Thank you, Christa. Good morning, everyone, and welcome to HF Sinclair Corporation and Holly Energy Partners’ Third Quarter 2023 Earnings Call. This morning, we issued press releases announcing results for the quarter ending September 30th, 2023. If you would like a copy of the earnings press releases, you may find them on our websites at hfsinclair.com and hollyenergy.com.

Before we proceed with remarks, please note the Safe Harbor Disclosure statement in today’s press releases. In summary, it says statements made regarding management expectations, judgments or predictions are forward-looking statements. These statements are intended to be covered under the Safe Harbor provisions of Federal Security laws. There are many factors that could cause results to differ from expectations, including those noted in our SEC filings.

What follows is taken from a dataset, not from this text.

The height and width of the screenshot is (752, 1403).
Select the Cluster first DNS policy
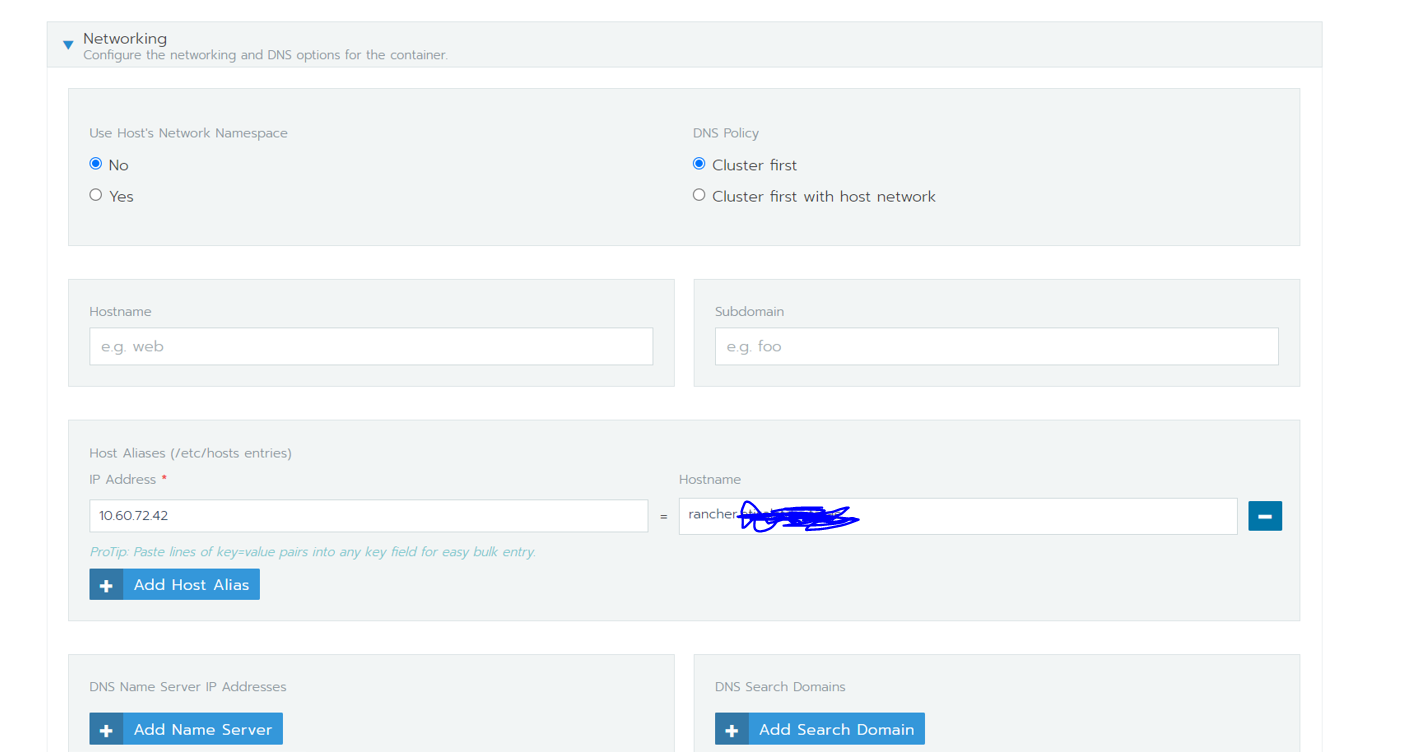698,163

The call also may include discussion of non-GAAP measures. Please see the earnings press releases for reconciliations to GAAP financial measures. Also, please note any time sensitive information provided on today’s call may no longer be accurate at the time of any webcast replay or rereading of the transcript.

[…]

QUESTIONS AND ANSWERS

Operator

[…]

Q – Paul Cheng – Scotiabank

Okay. Second question is that, as you about to close HEP and roll it back up, once that you have done that, is it just business as usual and then you simplify your corporate structure or that that’s going to see real actual operating benefit? Just want to see that whether we should expect some improvement or that is just, say, reducing the corporate structure capacity. Thank you.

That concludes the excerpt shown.